Hive on Spark源码分析(五)—— RemoteDriver

Hive on Spark源码分析(一)—— SparkTask
Hive on Spark源码分析(二)—— SparkSession与HiveSparkClient
Hive on Spark源码分析(三)—— SparkClilent与SparkClientImpl(上)
Hive on Spark源码分析(四)—— SparkClilent与SparkClientImpl(下)
Hive on Spark源码分析(五)—— RemoteDriver
Hive on Spark源码分析(六)—— RemoteSparkJobMonitor与JobHandle 


RemoteDriver与SparkClient进行任务交互,并向Spark集群提交任务的。SparkClientImpl中通过调用RemoteDriver.main在新进程中启动了RemoteDriver

main函数

 
 
  1. public static void main(String[] args) throws Exception {
  2.    new RemoteDriver(args).run();
  3.  }


run方法里主要做关闭线程,删除临时目录的工作

 
 
  1. private void run() throws InterruptedException {
  2.    synchronized (shutdownLock) {
  3.      while (running) {
  4.        shutdownLock.wait();
  5.      }
  6.    }
  7.    executor.shutdownNow();
  8.    try {
  9.      FileUtils.deleteDirectory(localTmpDir);
  10.    } catch (IOException e) {
  11.      LOG.warn("Failed to delete local tmp dir: " + localTmpDir, e);
  12.    }
  13.  }


接下来我们看一下RemoteDriver的私有构造函数。处理参数,初始化环境变量,提交任务等都在私有工造方法中完成。首先是解析SparkClient传给RemoteDriver的参数,并付给相应的SparkConf:

  
  
  1.    SparkConf conf = new SparkConf();
  2.    String serverAddress = null;
  3.    int serverPort = -1;
  4.    for (int idx = 0; idx < args.length; idx += 2) {
  5.      String key = args[idx];
  6.      if (key.equals("--remote-host")) {
  7.        serverAddress = getArg(args, idx);
  8.      } else if (key.equals("--remote-port")) {
  9.        serverPort = Integer.parseInt(getArg(args, idx));
  10.      } else if (key.equals("--client-id")) {
  11.        conf.set(SparkClientFactory.CONF_CLIENT_ID, getArg(args, idx));
  12.      } else if (key.equals("--secret")) {
  13.        conf.set(SparkClientFactory.CONF_KEY_SECRET, getArg(args, idx));
  14.      } else if (key.equals("--conf")) {
  15.        String[] val = getArg(args, idx).split("[=]", 2);
  16.        conf.set(val[0], val[1]);
  17.      } else {
  18.        throw new IllegalArgumentException("Invalid command line: "
###
*任务目标 1*:
能把这段节选从头到尾一字不差地复述一遍吗?
下面的列表与这段节选毫无关系。

*可用数据*:
###
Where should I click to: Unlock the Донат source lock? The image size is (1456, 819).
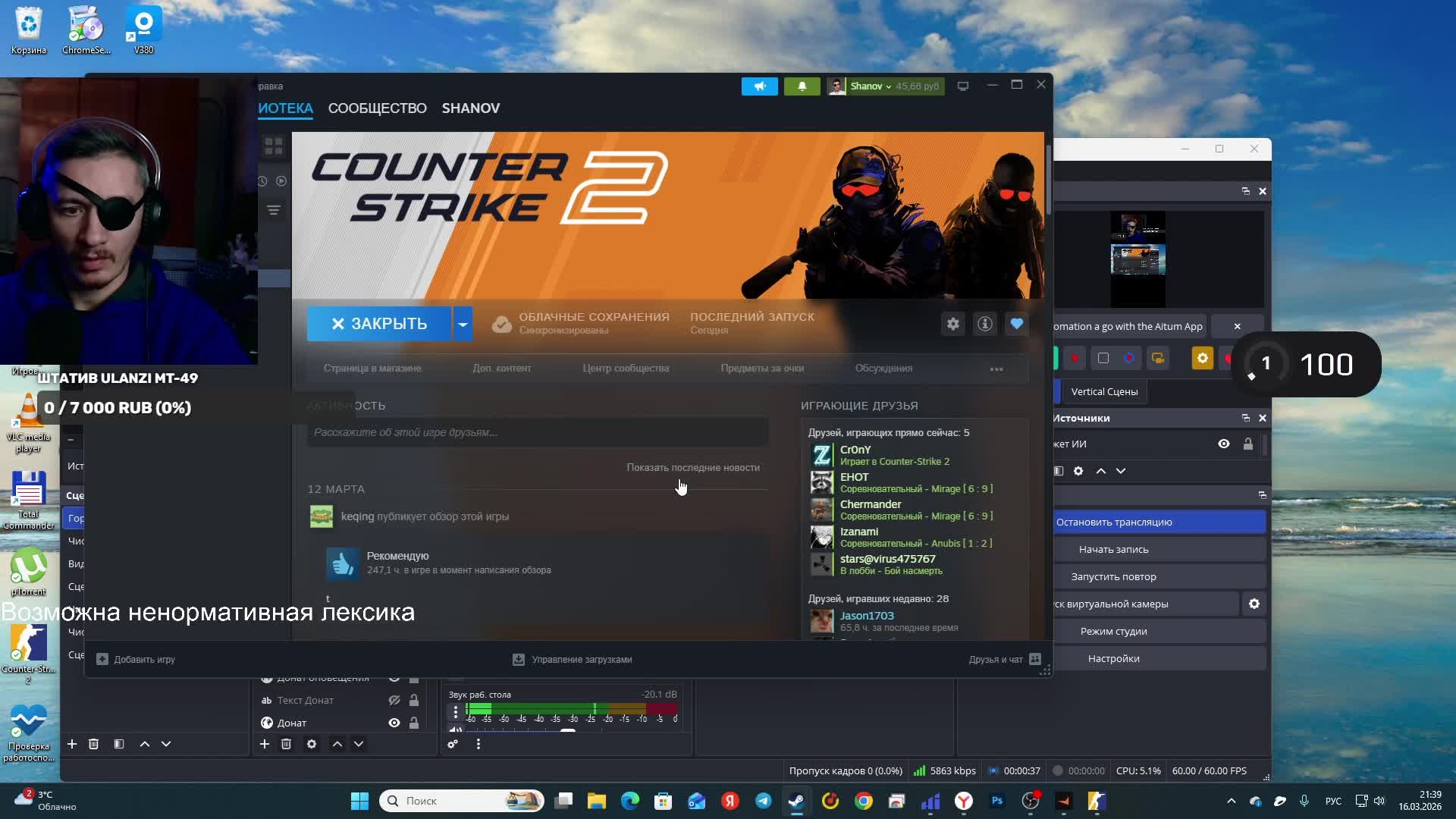pos(414,723)
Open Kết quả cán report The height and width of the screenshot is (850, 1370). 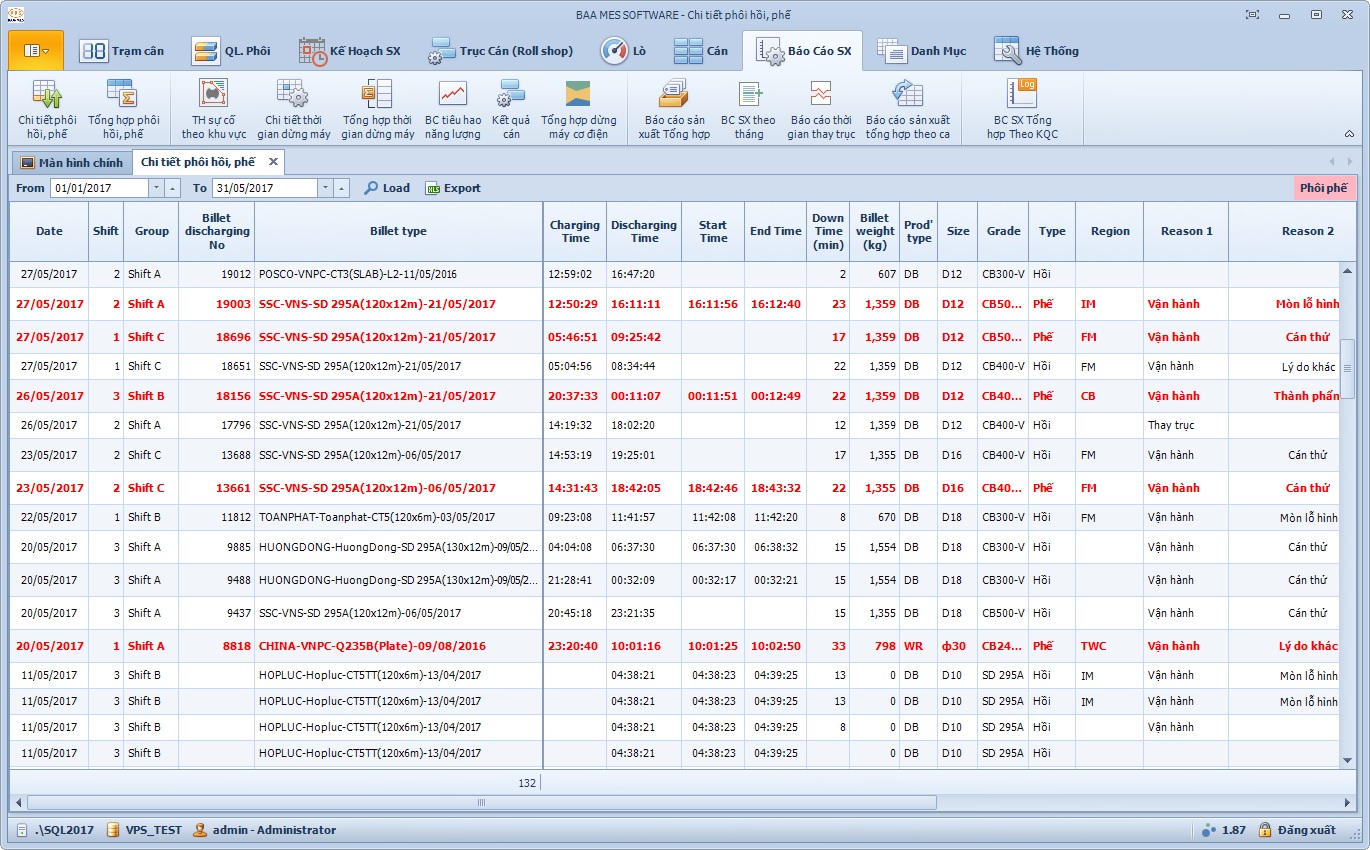(511, 108)
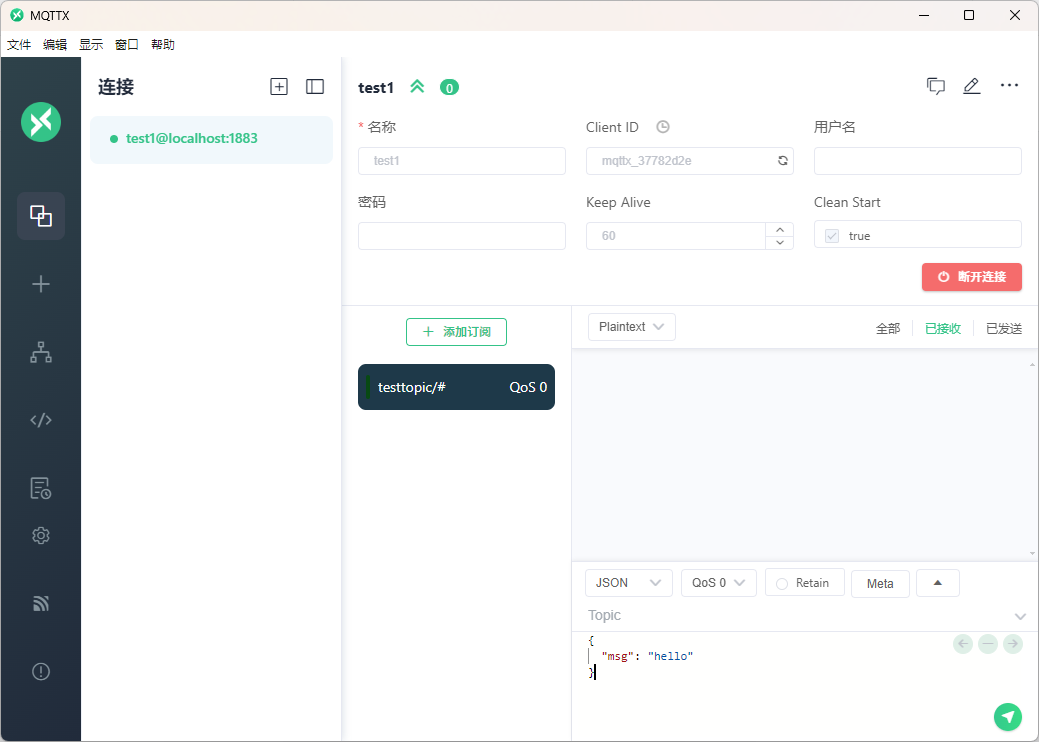Open the Script code icon in sidebar
This screenshot has height=742, width=1039.
[41, 420]
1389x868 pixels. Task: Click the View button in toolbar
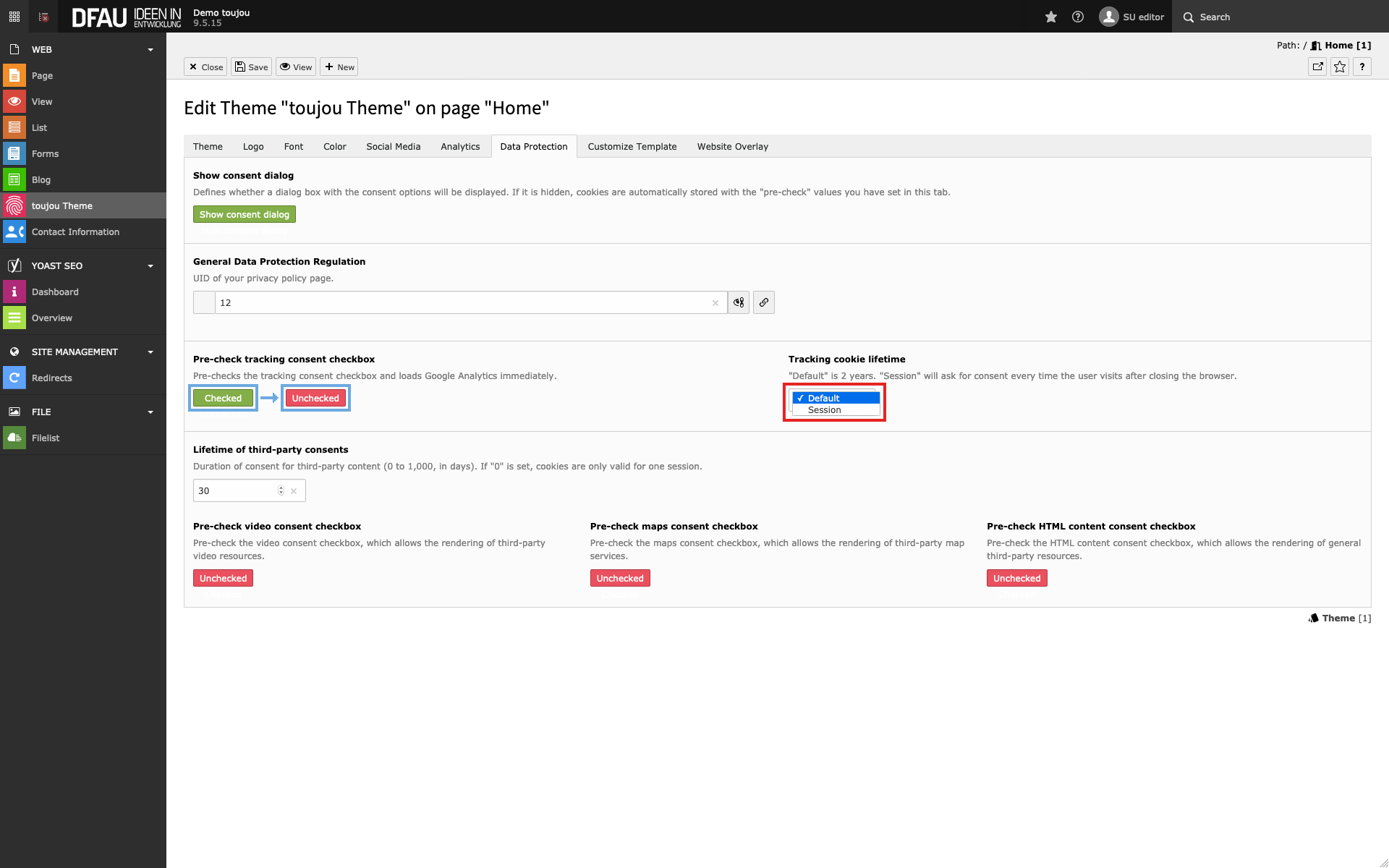[x=296, y=67]
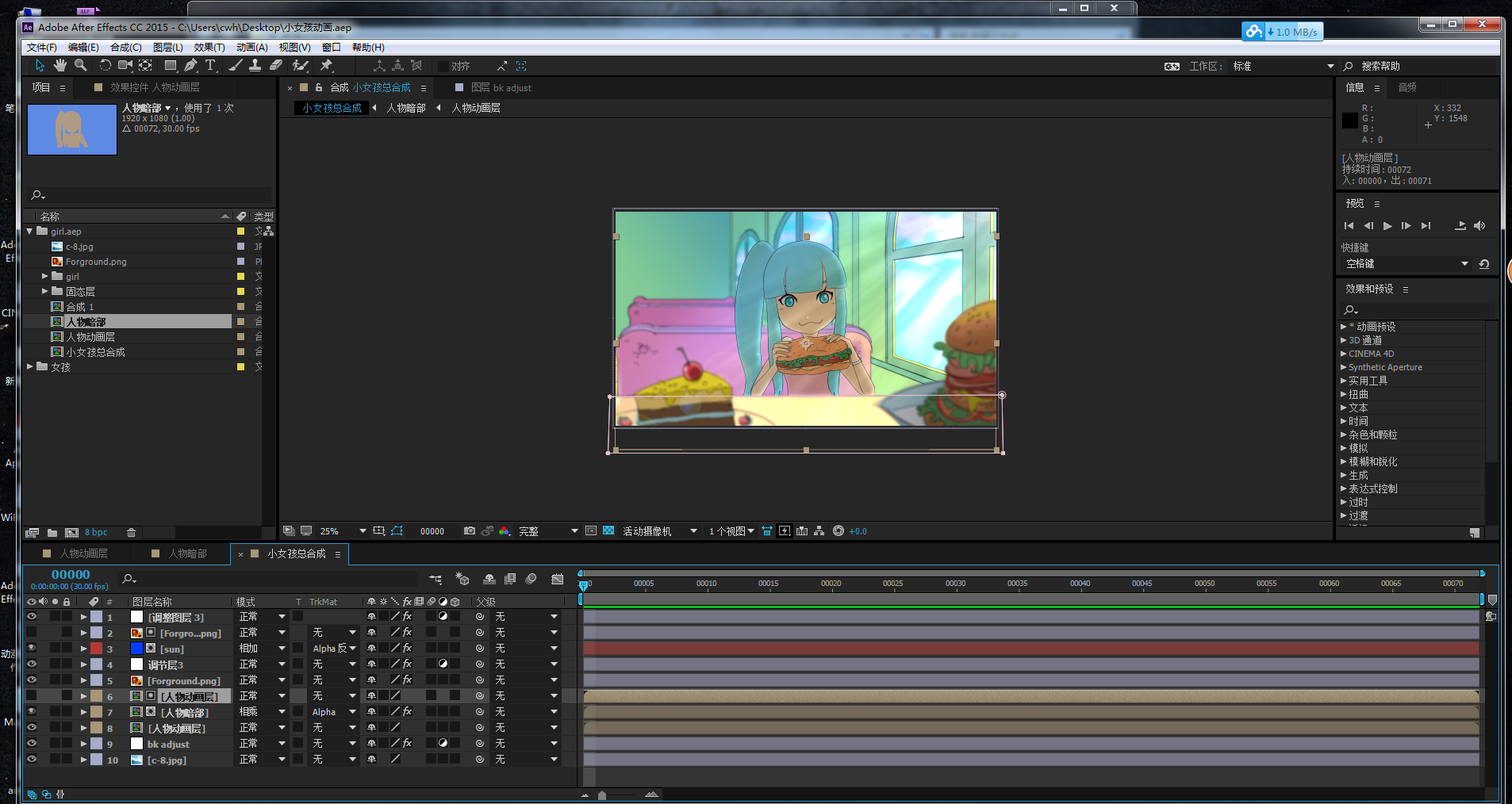The width and height of the screenshot is (1512, 804).
Task: Switch to the 人物暗部 timeline tab
Action: point(187,553)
###
*任务目标 2*:
列表里哪些行含有“Task”这个字符串?请把这些行全部摘出来,注意区分大小写。

*完整回答 1*:
Hive on Spark源码分析(五)—— RemoteDriver

Hive on Spark源码分析(一)—— SparkTask
Hive on Spark源码分析(二)—— SparkSession与HiveSparkClient
Hive on Spark源码分析(三)—— SparkClilent与SparkClientImpl(上)
Hive on Spark源码分析(四)—— SparkClilent与SparkClientImpl(下)
Hive on Spark源码分析(五)—— RemoteDriver
Hive on Spark源码分析(六)—— RemoteSparkJobMonitor与JobHandle 


RemoteDriver与SparkClient进行任务交互,并向Spark集群提交任务的。SparkClientImpl中通过调用RemoteDriver.main在新进程中启动了RemoteDriver

main函数

 
 
  1. public static void main(String[] args) throws Exception {
  2.    new RemoteDriver(args).run();
  3.  }


run方法里主要做关闭线程,删除临时目录的工作

 
 
  1. private void run() throws InterruptedException {
  2.    synchronized (shutdownLock) {
  3.      while (running) {
  4.        shutdownLock.wait();
  5.      }
  6.    }
  7.    executor.shutdownNow();
  8.    try {
  9.      FileUtils.deleteDirectory(localTmpDir);
  10.    } catch (IOException e) {
  11.      LOG.warn("Failed to delete local tmp dir: " + localTmpDir, e);
  12.    }
  13.  }


接下来我们看一下RemoteDriver的私有构造函数。处理参数,初始化环境变量,提交任务等都在私有工造方法中完成。首先是解析SparkClient传给RemoteDriver的参数,并付给相应的SparkConf:

  
  
  1.    SparkConf conf = new SparkConf();
  2.    String serverAddress = null;
  3.    int serverPort = -1;
  4.    for (int idx = 0; idx < args.length; idx += 2) {
  5.      String key = args[idx];
  6.      if (key.equals("--remote-host")) {
  7.        serverAddress = getArg(args, idx);
  8.      } else if (key.equals("--remote-port")) {
  9.        serverPort = Integer.parseInt(getArg(args, idx));
  10.      } else if (key.equals("--client-id")) {
  11.        conf.set(SparkClientFactory.CONF_CLIENT_ID, getArg(args, idx));
  12.      } else if (key.equals("--secret")) {
  13.        conf.set(SparkClientFactory.CONF_KEY_SECRET, getArg(args, idx));
  14.      } else if (key.equals("--conf")) {
  15.        String[] val = getArg(args, idx).split("[=]", 2);
  16.        conf.set(val[0], val[1]);
  17.      } else {
  18.        throw new IllegalArgumentException("Invalid command line: "

*完整回答 2*:
1389x868 pixels. Task: Click the View button in toolbar
Task: Switch to the 人物暗部 timeline tab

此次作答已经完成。